→ **Problem set**
a: In the article about Jonathan Dean's family history, which city did Heinz Schapira flee as a teenager?
b: Go on with the article about Jonathan Dean's family history, picking up after its final sentence.

-------- Page text

Jonathan Dean grew up in leafy Surrey, but his grandfather and great-grandfather were refugees. His new book delves into his family history of migration and persecution.

May 26, 2017 11:03
Jonathan Dean

ByJennifer Lipman, Jennifer Lipman

4 min read

In his career as a Sunday Times culture writer, Jonathan Dean has interviewed everyone from Angelina Jolie to Kristen Stewart. For his first book he has turned his attention to two less starry subjects; his maternal grandfather and great-grandfather.

Both were Jewish immigrants who established new lives; forced to leave everything behind during the 20th century’s darker moments, Heinz Schapira fled Vienna as a teenager on the eve of the Holocaust, arriving here when foreigners were viewed with suspicion but carving out a very British existence.

----------------
-------- Dataset extract

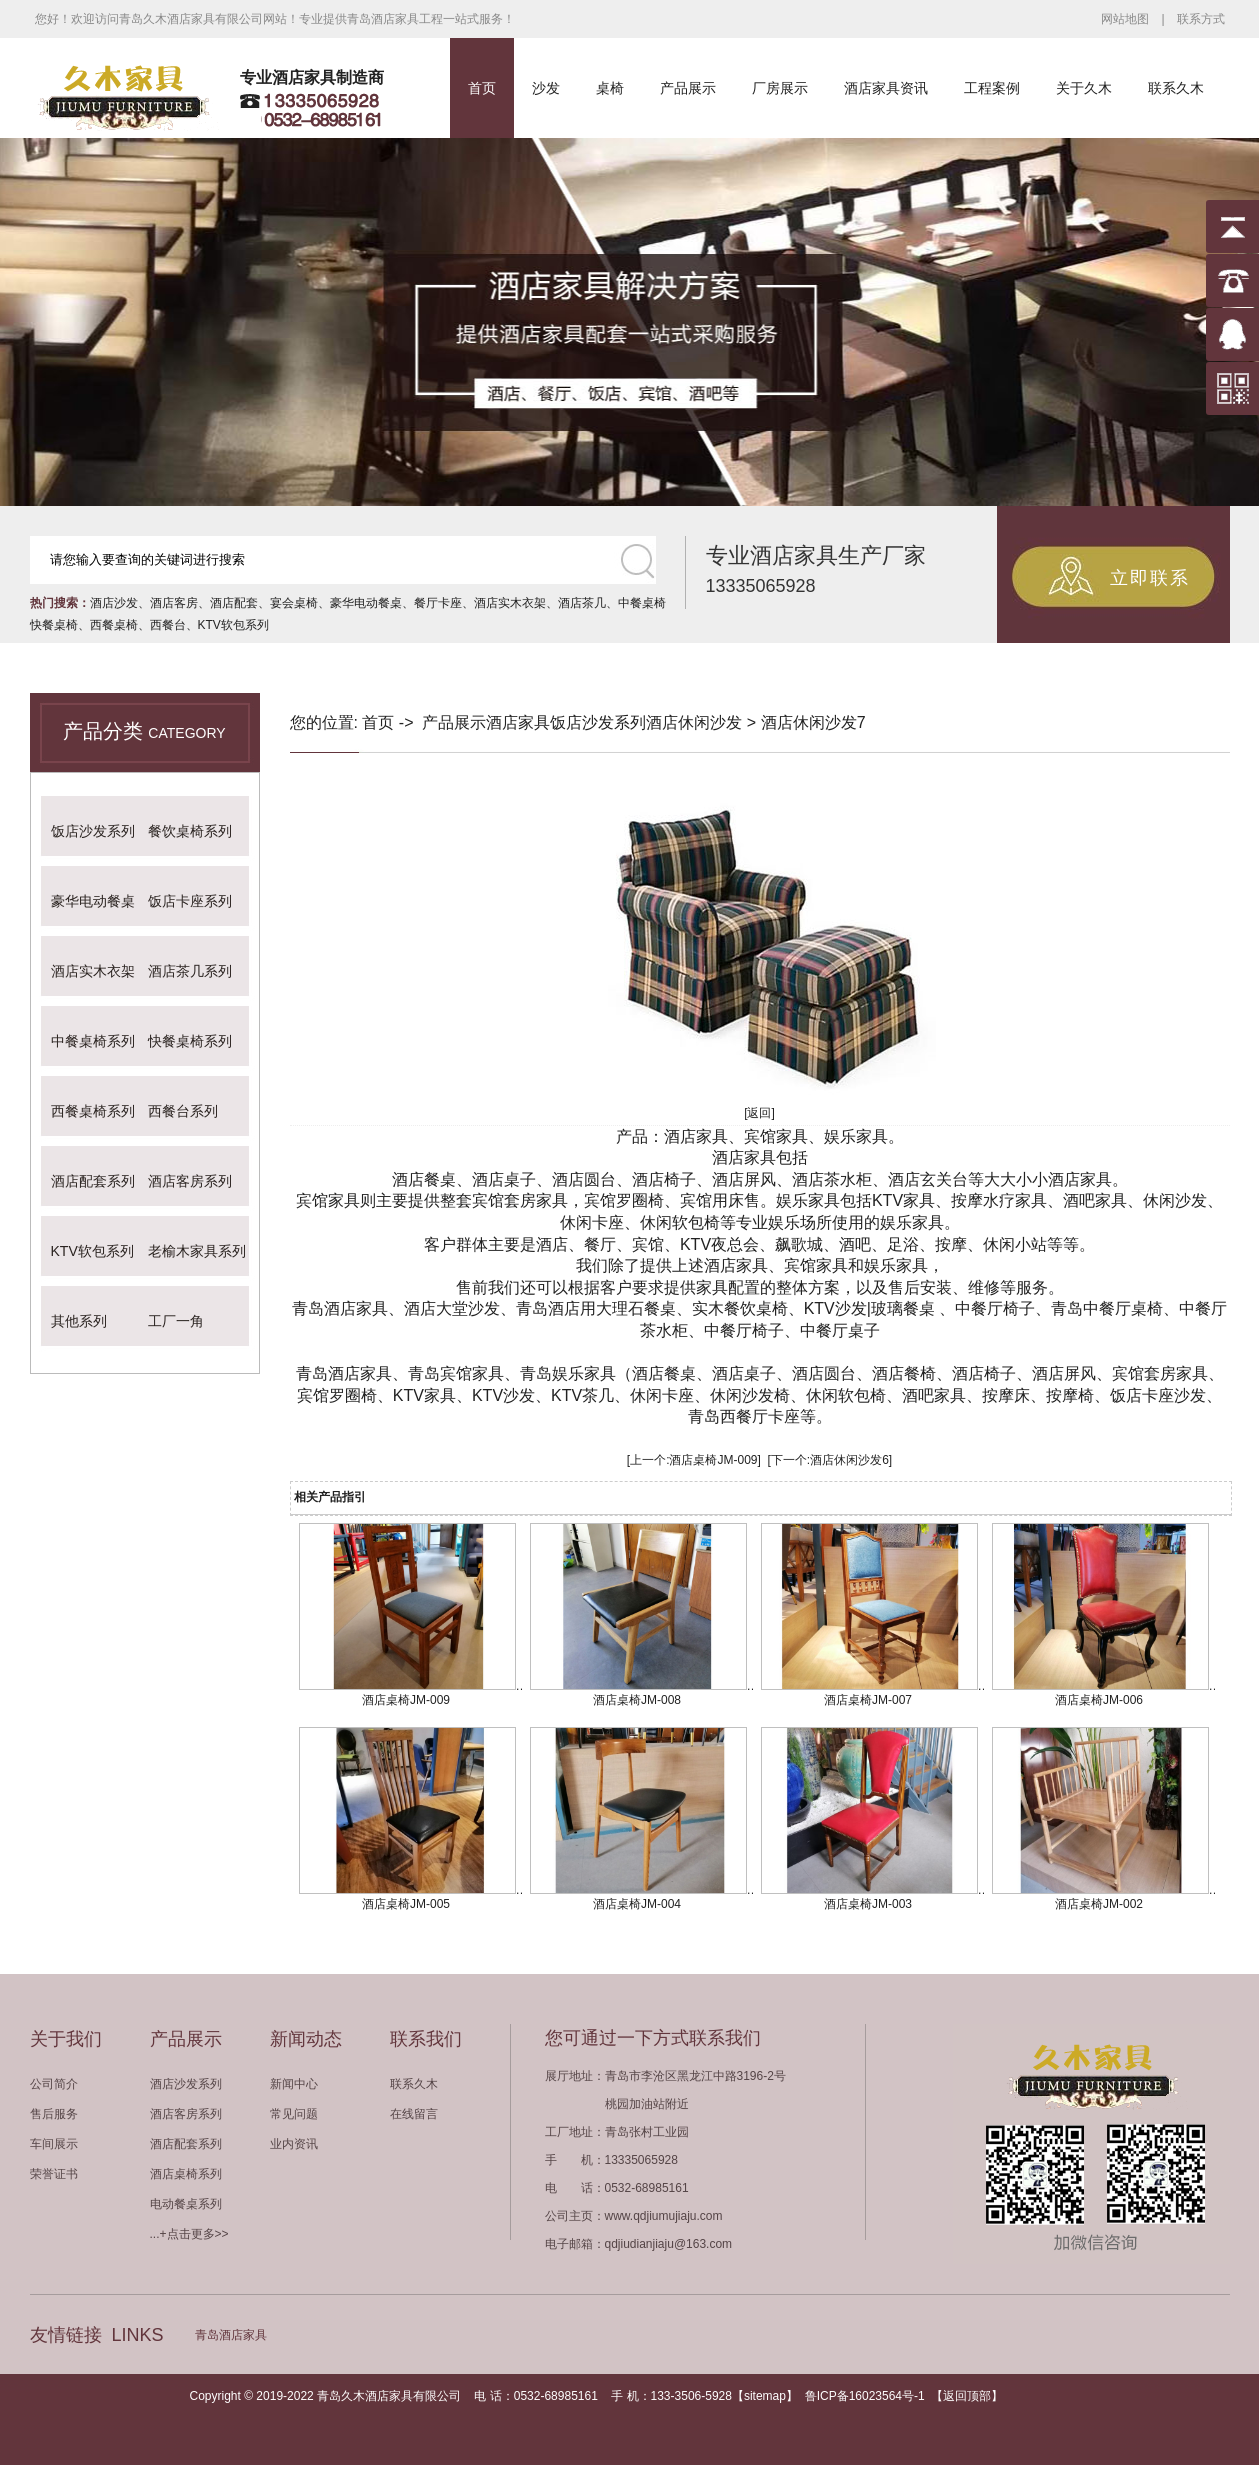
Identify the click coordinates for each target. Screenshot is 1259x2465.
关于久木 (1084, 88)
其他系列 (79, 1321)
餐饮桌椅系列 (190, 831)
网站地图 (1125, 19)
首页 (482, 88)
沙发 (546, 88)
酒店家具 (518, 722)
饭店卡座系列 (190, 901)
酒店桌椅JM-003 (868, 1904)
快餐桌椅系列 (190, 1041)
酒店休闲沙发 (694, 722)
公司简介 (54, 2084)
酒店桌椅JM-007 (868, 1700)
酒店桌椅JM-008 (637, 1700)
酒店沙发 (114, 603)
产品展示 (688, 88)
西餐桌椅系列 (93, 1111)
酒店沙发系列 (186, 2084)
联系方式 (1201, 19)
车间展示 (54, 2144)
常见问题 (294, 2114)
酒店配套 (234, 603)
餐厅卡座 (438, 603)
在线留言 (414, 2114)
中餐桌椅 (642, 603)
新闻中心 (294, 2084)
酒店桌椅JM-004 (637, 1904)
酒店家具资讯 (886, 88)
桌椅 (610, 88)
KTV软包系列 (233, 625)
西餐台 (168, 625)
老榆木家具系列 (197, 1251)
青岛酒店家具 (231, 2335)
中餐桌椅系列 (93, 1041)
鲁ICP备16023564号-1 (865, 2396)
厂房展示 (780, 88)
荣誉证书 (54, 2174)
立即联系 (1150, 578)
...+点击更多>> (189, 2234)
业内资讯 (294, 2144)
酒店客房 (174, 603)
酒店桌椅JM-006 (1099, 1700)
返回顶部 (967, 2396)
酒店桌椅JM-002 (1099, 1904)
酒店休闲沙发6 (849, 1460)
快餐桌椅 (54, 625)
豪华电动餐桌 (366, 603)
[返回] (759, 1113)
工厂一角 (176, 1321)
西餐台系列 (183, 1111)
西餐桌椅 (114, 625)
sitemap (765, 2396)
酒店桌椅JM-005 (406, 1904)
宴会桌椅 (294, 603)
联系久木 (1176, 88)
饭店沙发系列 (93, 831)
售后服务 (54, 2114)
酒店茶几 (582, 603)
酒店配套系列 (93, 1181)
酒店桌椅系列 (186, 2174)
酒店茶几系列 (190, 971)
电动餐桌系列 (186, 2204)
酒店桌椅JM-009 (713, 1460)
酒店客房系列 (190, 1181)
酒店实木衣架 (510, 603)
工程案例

----------------

→ **Outputs**
a: Vienna

b:
Heinz’s father, David, had embarked on a not dissimilar journey at age 16, escaping a shtetl town in what is now the Ukraine as pogroms broke out for the more cosmopolitan Austro-Hungarian Empire. He was soon conscripted by his adoptive country, deployed to the region he had just fled. He survived the First World War after shrapnel was lodged in his eyes; blinded for life at 19. He subsequently became the first lawyer in Austria to train using Braille.

As Dean says, you wouldn’t believe David’s story if it was fiction. “How he managed to keep going, the things he copes with, like never seeing his children, it’s hard to get my head around,” he says. “But then you forget he was a refugee before that.”